Il Don di Asti su Kean: “Giocava sul cemento. Per averlo scommettevano la merenda” - immagine 1
Kean raccontato da chi lo ha visto crescere. Le parole del parroco della comunità di Asti
Redazione VN

Don Roberto Pasquero, parroco della comunità di Asti racconta così (a Tuttosport) Moise Kean. Dalla semplicità e genuinità della comunità locale, ai più grandi palcoscenici del calcio nazionale. Ecco il suo racconto:

Tutte le volte in cui lo vedo in tv, penso: ecco il nostro Moise. Già allora si capiva, gli amici facevano a gara per prenderlo in squadra.

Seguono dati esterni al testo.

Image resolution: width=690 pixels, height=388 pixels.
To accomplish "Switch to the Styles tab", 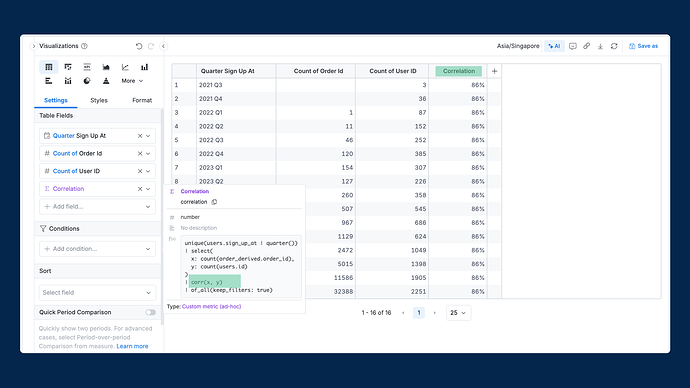I will [99, 100].
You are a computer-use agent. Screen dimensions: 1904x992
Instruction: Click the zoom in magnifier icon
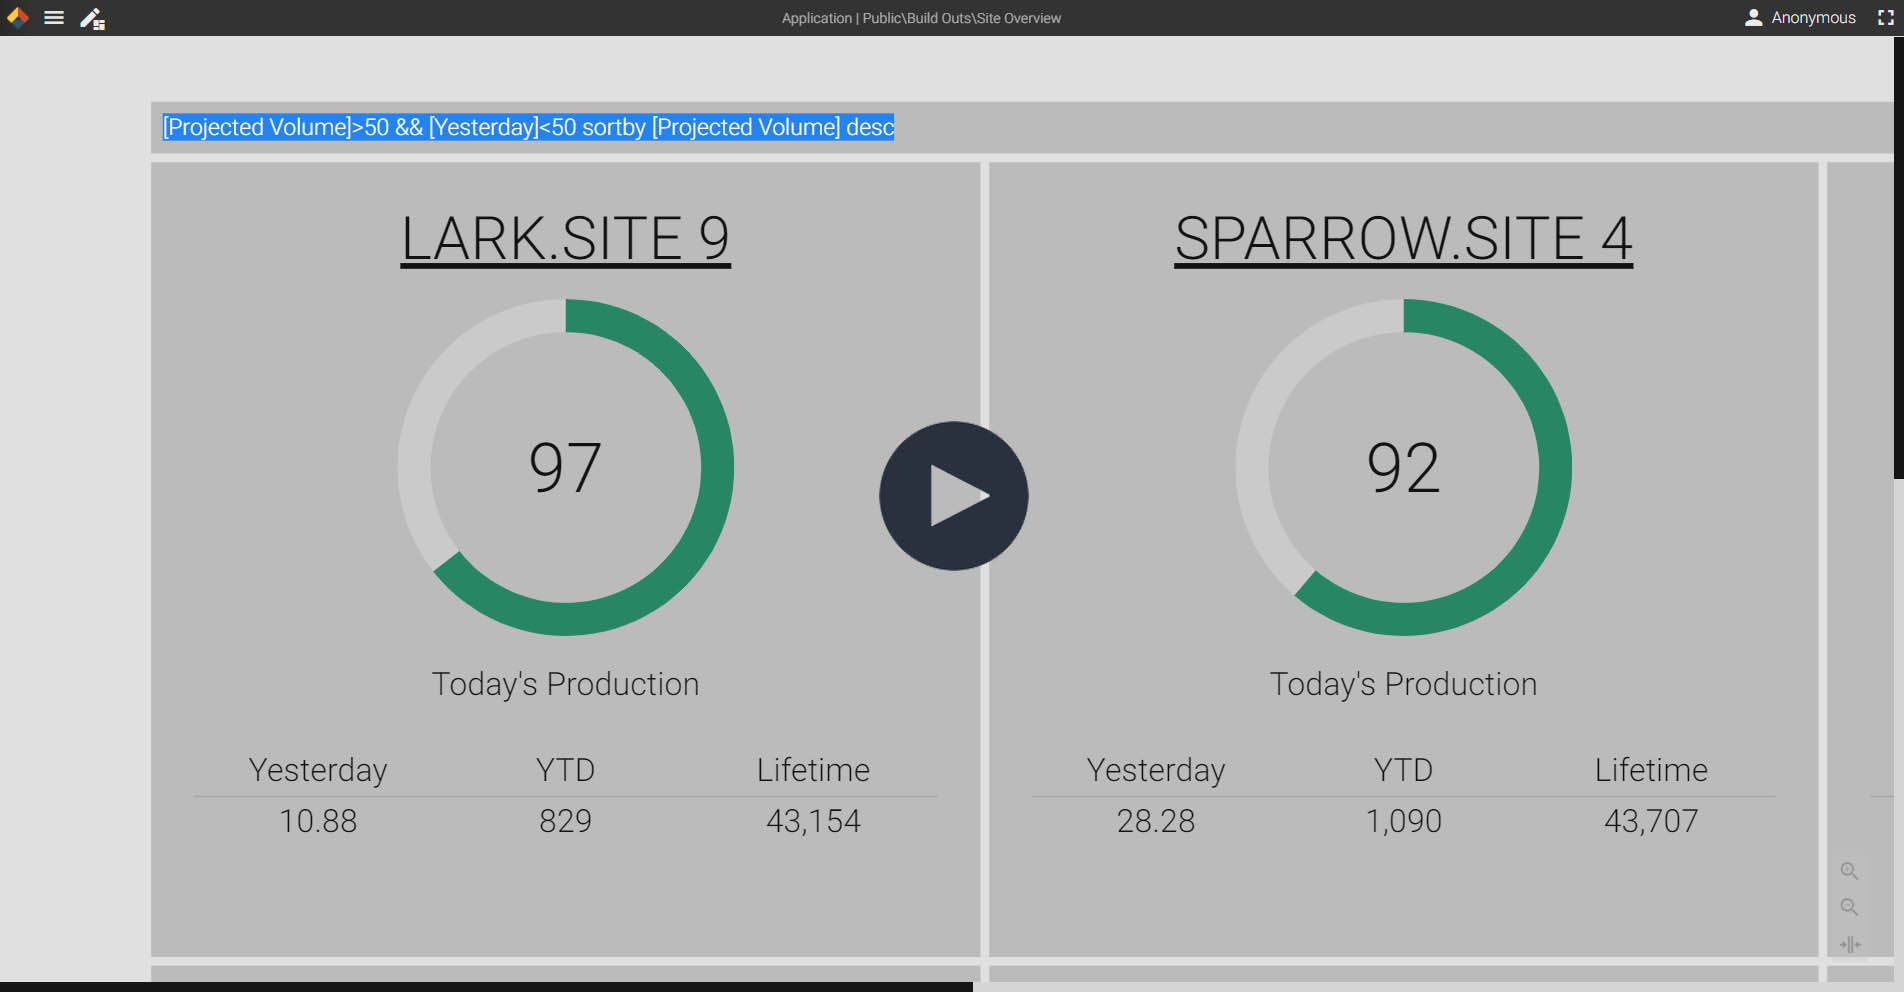1849,871
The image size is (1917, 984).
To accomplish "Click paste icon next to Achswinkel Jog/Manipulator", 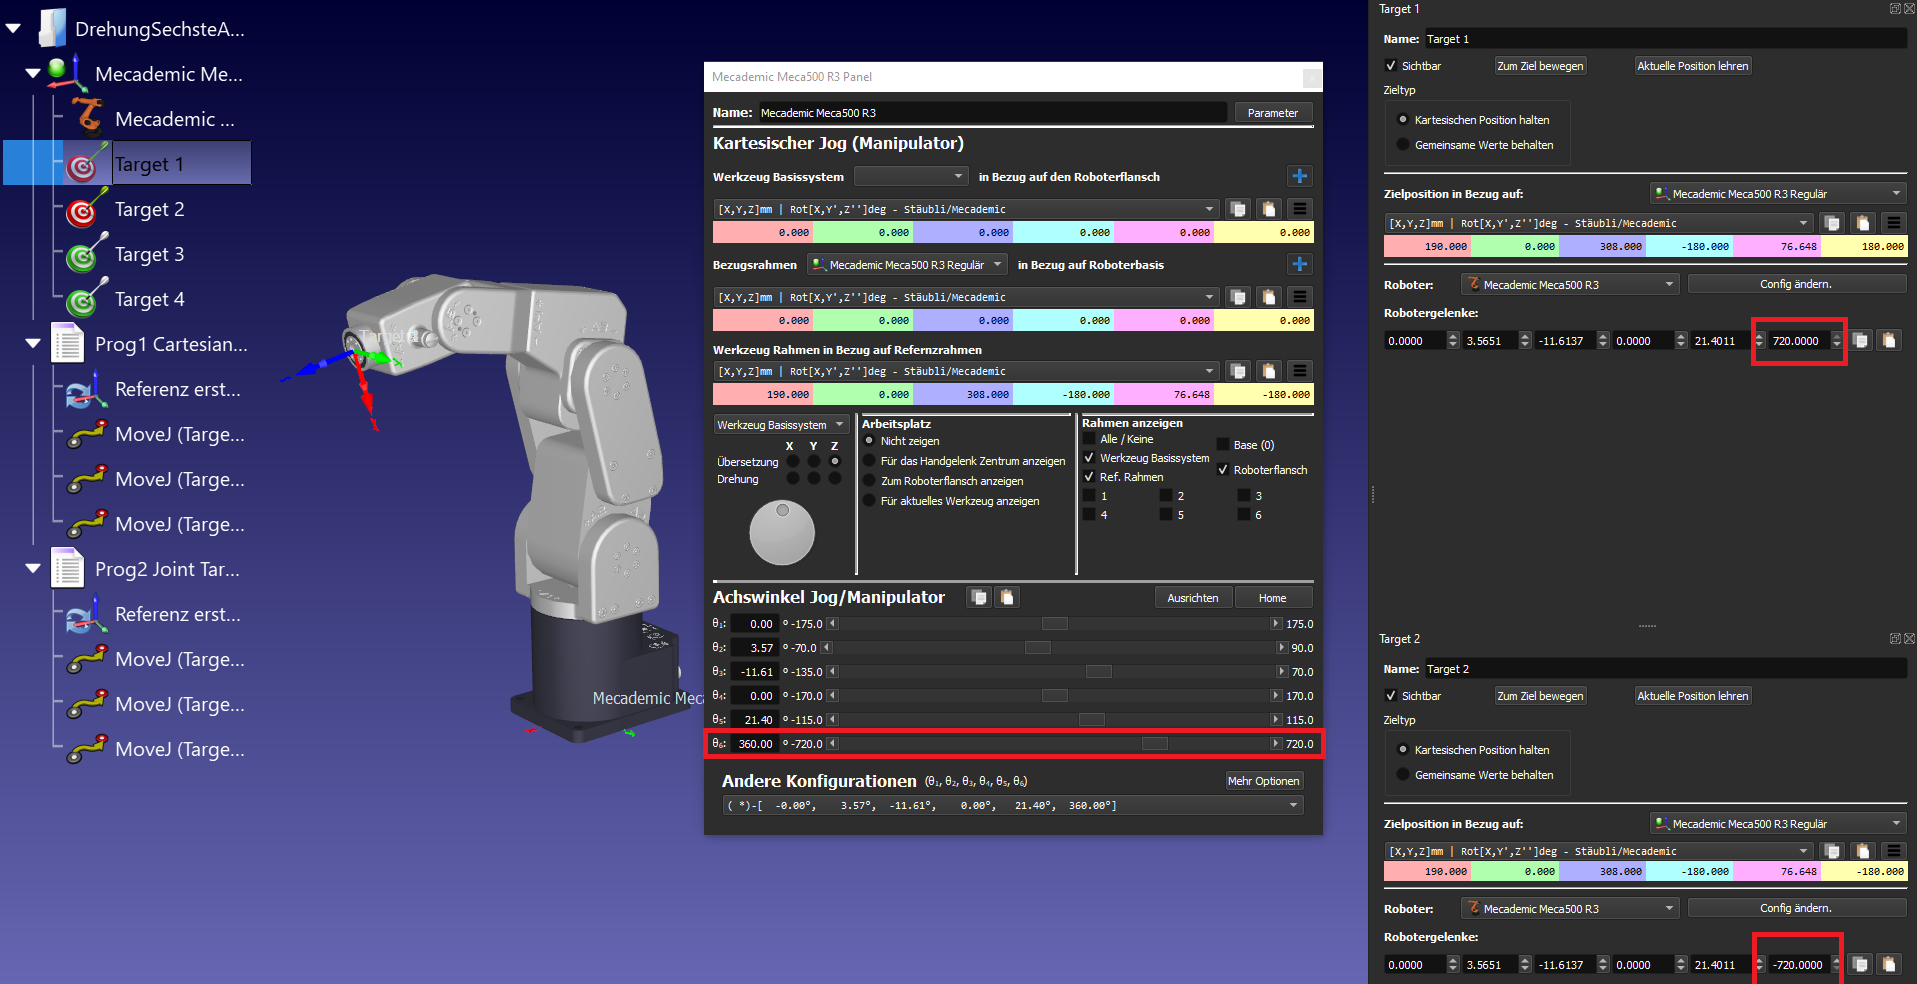I will click(1007, 597).
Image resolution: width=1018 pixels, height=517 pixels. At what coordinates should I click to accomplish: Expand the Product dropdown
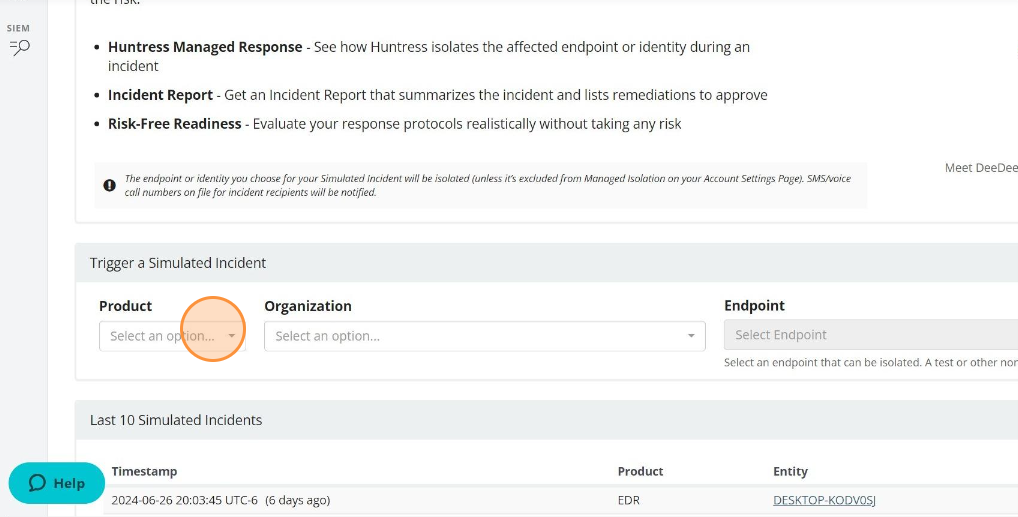172,336
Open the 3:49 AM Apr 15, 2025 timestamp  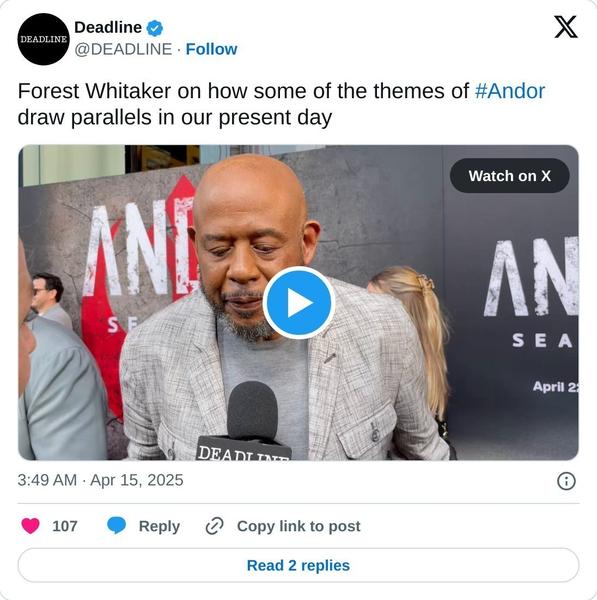coord(100,480)
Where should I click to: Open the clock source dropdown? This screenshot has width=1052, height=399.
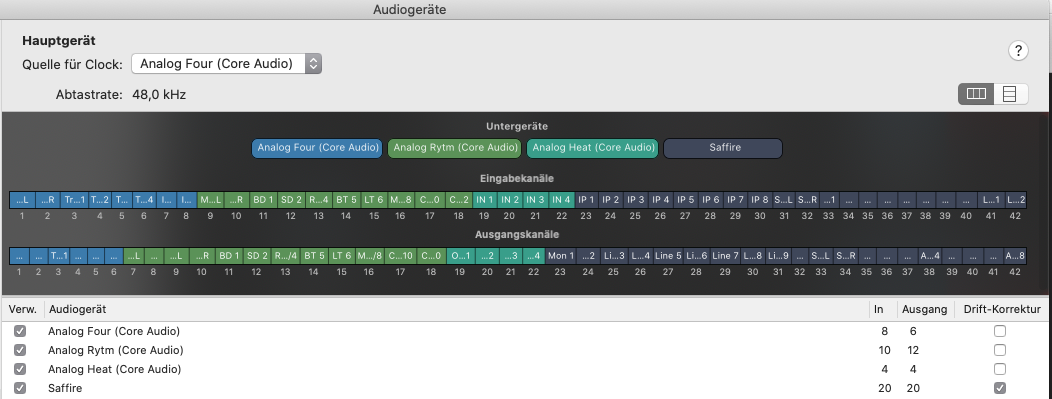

Don Roberto, Moise lo sente ancora?

—  

L'ho rivisto qualche anno fa, era venuto in oratorio e abbiamo scattato una foto. Ultimamente non passa più. C'è da capirlo: non è che Firenze sia dietro l'angolo....

L'ha visto con la Nazionale?

—  

Sì, per me è sempre una soddisfazione. Vedo tutte le volte se il nostro Kean ha segnato o no, se ha giocato bene o male. Vederlo così, con la carriera che ha fatto, fa piacere a tutti noi che l'abbiamo conosciuto. Ha raggiunto un traguardo, con l'azzurro. Speriamo lo mantenga più tempo possibile.

Cosa non ha funzionato alla Juventus?

—  

Per me alla Fiorentina ha trovato lo spazio per giocare partite intere, ha bisogno di un po' di tempo per carburare. Come contro il Belgio: è andato in campo venti minuti, era ingarbugliato. In viola ha spazio, non trova giocatori più forti davanti. O più famosi. Alla Juve magari era considerato l'ultimo arrivato. Mi pare che questi grandi club seguano il campione proveniente dall'estero e i giovani finiscano per andare di qua e di là, talvolta in prestito. C'è poi un altro fattore da considerare.

Quale?

—  

A Torino ha sempre avuto qualcuno davanti, ultimo Vlahovic. C'era spesso un calciatore su cui la Juve puntava di più, così Kean si è fatto illustre riserva. Poi magari c'è stata qualche questione personale con l'allenatore, ma naturalmente non giudico. Però qualcosa si è incrinato. A Firenze gioca e segna.

Ma lo nota diverso?

—  

Direi di sì. Da quando era ragazzino all'oratorio, di cose ne ha fatte. Gioca con l'Italia, è passato dall'Inghilterra, è andato in Francia. Ha messo la testa a posto, su.

Ed è diventato papà.

—  

Ecco, oggi ha responsabilità pure da educatore.

C'era qualcosa che le diceva: sarà un calciatore?

—  

Vedevo che giocava in continuazione. Persino da solo. Ad accorgersi del suo talento sono stati i tecnici dell'Asti. Ricordo che accompagnava suo fratello agli allenamenti: si metteva in un angolo ad aspettare, gli arrivava il pallone e... calciava. Gol.

Com'erano le sue giornate?

—  

Era qui praticamente tutti i giorni. Ma l'evento arrivava di domenica pomeriggio: sul campo di cemento, si svolgeva il Campionato del Mondo. C'erano ragazzi di origini albanesi, marocchini e della parte più sud dell'Africa. Ognuno voleva Moise. Si giocavano la merenda, averlo faceva tutta la differenza.

Racconta la storia di Moise Kean come esempio per i più piccoli?

—  

A volte sì, anche se in un certo senso non si ha l’idea totale del campione. Si può fare pure carriera, ma ai ragazzi ricordiamo che tocca far bene nel quotidiano, a prescindere dallo sport. Però è una bella storia. Possiamo dire che in questo cortile, con quel pallone e con queste strutture, qualcuno ha fatto strada. Fino alla nazionale italiana.